Currently, most people who need to work with XML know (or believe they know) enough about it to work effectively. The W3C recommendation is still the place to go for definitive answers to clear up any confusion. But, if you need to be the expert, and you don't want to spend a lot of time reading the official version, this book will probably answer any question you have, without putting you to sleep.

Although the book is very complete on XML, it does not cover any of the more recent tools and specifications. This is understandable since it was written before they existed. In spite of that, I still highly recommend this book.

Posted by GWade at 10:11 PM. Email comments

Review of XML in a Nutshell

XML in a Nutshell
Elliotte Rusty Harold and W. Scott Means
O'Reilly, 2001

This is a good overview of XML-based technologies as of 2001. If you are looking for a deep understanding of the uses of XML and related technologies, this is not the right book for you. However, if you are looking for a high-level overview or a book to refresh your memory, this is the book to read.
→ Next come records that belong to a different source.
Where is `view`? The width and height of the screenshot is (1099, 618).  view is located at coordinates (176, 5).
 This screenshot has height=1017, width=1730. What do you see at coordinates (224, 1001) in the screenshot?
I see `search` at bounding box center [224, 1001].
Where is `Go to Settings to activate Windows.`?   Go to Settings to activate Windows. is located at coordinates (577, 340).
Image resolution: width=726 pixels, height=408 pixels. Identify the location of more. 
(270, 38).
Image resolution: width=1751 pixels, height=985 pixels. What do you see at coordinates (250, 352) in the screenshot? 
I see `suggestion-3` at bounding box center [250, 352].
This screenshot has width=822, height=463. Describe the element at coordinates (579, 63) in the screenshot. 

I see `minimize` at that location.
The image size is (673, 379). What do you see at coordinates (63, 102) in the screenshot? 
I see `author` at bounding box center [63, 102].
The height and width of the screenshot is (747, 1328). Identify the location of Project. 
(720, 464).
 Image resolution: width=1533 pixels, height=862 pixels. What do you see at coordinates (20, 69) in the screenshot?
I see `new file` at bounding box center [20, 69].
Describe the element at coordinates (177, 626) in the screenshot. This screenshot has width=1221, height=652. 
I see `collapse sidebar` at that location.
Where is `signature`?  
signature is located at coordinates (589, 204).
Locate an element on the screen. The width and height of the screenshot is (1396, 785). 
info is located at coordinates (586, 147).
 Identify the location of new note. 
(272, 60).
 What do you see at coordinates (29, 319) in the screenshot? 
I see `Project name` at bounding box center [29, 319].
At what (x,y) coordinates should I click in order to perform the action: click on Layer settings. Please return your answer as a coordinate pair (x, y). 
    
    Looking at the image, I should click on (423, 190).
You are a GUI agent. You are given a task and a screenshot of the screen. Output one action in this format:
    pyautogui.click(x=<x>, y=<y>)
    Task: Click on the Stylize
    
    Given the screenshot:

It provides a good overview of the major technologies available, including XSLT, XPath, CSS, SAX, and others.

Unlike many books and articles I've read, this book looks at the two main philosophies of XML in a relatively dispassionate way. One section of the book is devoted to XML as documents, which they call Narrative-Centric Documents. Another section is devoted to XML as Data, which they call Data-Centric Documents.

Unlike many writers, I find many good uses for both approaches. This book treats both approaches equally and covers how some of the related technologies relate to each.

Posted by GWade at 09:58 PM. Email comments

February 12, 2004

XML Living Up To Its Promise

XML.com: Opening Open Formats with XSLT [Feb. 04, 2004]

This article by Bob DuCharme is a great example of something we don't see enough of. He takes data from a defined XML application (OpenOffice.org Impress format). He uses standard tools (XSLT) to extract and format data useful to him.

This is not the normal If I put my data in XML everyone will be able to use it message we see everywhere. It is also not an example of business-based conversion of some consortium-sponsored format into some other consortium-sponsored format. It's not even the (often) contrived examples from XML books of how XML makes our lives better.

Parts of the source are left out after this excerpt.